English-language “canon” of science fiction writing. Yet his observation that Latinos/as have been inactive in science fiction production is not entirely accurate, and relies on two assumptions. First, it implies that science fiction writing (or, for that matter, science fiction cinema) takes place within certain limited parameters, specifically those of the English-language science fiction “genre” novel or film. Second, it presupposes that science fiction is necessarily an imagining of the future, when it can just as easily be seen as a comment on a present situation as it can be the envisioning of a future society. In fact, as critics such as Antonio Córdoba and Juan Carlos Toledano Redondo have shown with respect to Latin American science fiction, the genre may be equally used to engage with past events or to comment on present political systems and urban environments. Latino/a literature has more often been associated with the techniques of magical realist, perhaps because, as Lois Parkinson Zamora and Wendy Faris observe, magical realism texts can contain a cultural component; in the case of Latino/a magical realism, the magical elements in Latino/a texts are frequently identified as both Latino/a and as disruptive of dominant conventions and perceptions (Parkinson Zamora and Faris 1995: 3). Magical realism is also, as Faris notes in another essay, a technique in which “history is the weight that tethers the balloon of magic” (Faris 1995: 170), making it an ideal strategy for exploring the relationship between Latinos/as and national or regional histories.

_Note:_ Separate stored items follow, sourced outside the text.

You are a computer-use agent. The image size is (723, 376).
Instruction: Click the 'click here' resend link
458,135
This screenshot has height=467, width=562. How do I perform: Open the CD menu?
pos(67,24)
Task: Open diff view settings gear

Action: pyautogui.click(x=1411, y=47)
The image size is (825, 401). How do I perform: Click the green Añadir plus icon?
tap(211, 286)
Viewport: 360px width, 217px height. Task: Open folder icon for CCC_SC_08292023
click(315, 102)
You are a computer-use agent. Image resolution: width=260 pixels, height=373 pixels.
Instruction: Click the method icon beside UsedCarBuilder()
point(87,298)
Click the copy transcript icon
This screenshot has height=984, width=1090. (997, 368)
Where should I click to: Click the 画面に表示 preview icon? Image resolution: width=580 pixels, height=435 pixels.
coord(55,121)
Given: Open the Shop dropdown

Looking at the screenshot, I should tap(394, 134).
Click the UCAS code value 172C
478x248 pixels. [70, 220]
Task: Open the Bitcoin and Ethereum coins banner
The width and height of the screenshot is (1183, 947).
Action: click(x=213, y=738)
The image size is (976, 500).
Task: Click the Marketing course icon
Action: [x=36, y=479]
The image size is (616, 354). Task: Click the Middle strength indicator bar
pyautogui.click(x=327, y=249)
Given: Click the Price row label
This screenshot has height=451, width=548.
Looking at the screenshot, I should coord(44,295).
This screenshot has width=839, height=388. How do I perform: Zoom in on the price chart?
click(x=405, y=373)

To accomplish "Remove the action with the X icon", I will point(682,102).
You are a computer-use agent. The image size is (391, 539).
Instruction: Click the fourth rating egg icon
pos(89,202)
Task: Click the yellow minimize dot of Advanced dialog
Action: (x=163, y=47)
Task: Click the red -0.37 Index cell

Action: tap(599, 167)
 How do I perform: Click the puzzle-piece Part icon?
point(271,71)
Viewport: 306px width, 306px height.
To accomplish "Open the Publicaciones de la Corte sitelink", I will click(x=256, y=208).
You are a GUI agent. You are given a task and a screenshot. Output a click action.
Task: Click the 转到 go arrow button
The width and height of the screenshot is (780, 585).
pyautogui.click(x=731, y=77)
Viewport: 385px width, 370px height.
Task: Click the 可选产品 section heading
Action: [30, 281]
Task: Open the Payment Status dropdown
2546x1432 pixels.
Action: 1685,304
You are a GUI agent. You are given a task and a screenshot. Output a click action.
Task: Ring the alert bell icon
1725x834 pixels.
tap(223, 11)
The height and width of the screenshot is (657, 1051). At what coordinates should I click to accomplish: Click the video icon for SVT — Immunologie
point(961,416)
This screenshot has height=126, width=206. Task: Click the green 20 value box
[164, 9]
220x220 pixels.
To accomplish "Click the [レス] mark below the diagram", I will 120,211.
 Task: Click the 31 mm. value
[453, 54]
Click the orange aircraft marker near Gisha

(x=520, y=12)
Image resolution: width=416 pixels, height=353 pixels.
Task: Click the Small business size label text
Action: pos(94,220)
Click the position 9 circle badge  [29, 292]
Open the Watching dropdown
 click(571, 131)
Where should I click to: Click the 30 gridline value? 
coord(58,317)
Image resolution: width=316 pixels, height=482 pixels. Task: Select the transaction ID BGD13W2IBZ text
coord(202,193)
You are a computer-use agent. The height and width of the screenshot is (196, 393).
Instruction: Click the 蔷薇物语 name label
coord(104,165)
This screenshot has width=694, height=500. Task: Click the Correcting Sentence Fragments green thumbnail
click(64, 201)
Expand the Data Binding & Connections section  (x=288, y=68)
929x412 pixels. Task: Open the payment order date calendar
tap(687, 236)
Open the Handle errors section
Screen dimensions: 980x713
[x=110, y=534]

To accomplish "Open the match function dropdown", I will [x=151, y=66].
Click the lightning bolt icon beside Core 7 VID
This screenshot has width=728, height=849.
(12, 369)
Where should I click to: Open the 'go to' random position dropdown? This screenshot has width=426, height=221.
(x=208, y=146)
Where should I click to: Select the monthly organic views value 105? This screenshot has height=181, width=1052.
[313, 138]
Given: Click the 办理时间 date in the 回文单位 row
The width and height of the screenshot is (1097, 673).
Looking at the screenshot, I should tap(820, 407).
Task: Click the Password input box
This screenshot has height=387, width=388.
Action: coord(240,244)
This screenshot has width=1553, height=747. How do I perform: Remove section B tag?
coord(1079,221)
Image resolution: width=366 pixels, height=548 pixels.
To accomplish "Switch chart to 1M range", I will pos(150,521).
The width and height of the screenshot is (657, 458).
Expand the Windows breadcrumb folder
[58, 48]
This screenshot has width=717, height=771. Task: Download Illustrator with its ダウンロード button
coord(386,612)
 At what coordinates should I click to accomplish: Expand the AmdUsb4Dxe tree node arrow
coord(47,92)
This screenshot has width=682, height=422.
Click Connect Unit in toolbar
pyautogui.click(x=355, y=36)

Despite the lure of magical realism, however, Latinos/as have, for some time now, been employing elements of science fiction, drawing on and responding to the work of predecessors and contemporaries writing in both English and Spanish. Their texts often do not correspond to limited notions of what constitutes science fiction writing (or what constitutes Latino/a literature!), which may explain why some of these texts have failed to receive mainstream attention and/or critical recognition. Latino/a interventions into science fiction have stimulated innovations in novelistic and cinematic forms, as well as in the corpus of Latino/a fiction, precisely through the unconventional ways in which they have made use of the language and apparati of science fiction, both to mine the problematic yet productive tension between science fiction and magical realism and to introduce Latino/a cultural elements into the science fiction genre itself. Any discussion of how science fiction is taken up by Latino/a writers and film-

makers depends necessarily on how science fiction is defined. While we may think of spaceships, distant planets, and extraterrestrials to be the standard tropes of science fiction, critics have sought to provide for a more expansive understanding of the genre’s possibilities. Darko Suvin separates science fiction writing from both naturalistic literature and form genres such as myth, fantasy, and fairy tale by identifying it as “literature of cognitive estrangement” (Suvin 1972: 372, emphasis in original). The premise of a science fiction narrative may be completely unknown or strange, but it is developed in a way that is coherent with the “rigor” of scientific systems (Suvin 1972: 374). (This is also what separates science fiction from magical realism, which presents elements of the fantastic as “real” with no explanation of the phenomena.) Science fiction writer Samuel L. Delany carries Suvin’s ideas still farther; for him, science fiction constitutes not merely a different genre, but a different language: “A distinct level of subjunctivity informs all the words in an SF story at a level that is different from that which informs naturalistic fiction, fantasy or reportage” (Delany 1978: 10). While realism can be said to describe “what has happened,” and fantasy describes “what could not happen,” science fiction’s difference, according to Delany, operates through the way in which it describes – with verisimilitude – a reality that “has not [yet] happened,” thereby expanding the relational capacities of certain descriptive language and creating what he terms “violent nets of wonder” (Delany 1978: 13). (The awesome yet possible environment that science fiction posits thus contrasts with magical realism, which could be said to incorporate elements that “could not happen” into a realist framework of “what has happened.”) Since its emergence in the 1970s, Latino/a science fiction has explored numerous aspects of cognitive estrangement, from the creation of full-scale Latinos/a inflected worlds and alternative realities more accommodating to Latinos/as, to the imagining of dystopian futures that use science fiction’s “violent nets of wonder” to comment on present Latino/a experience.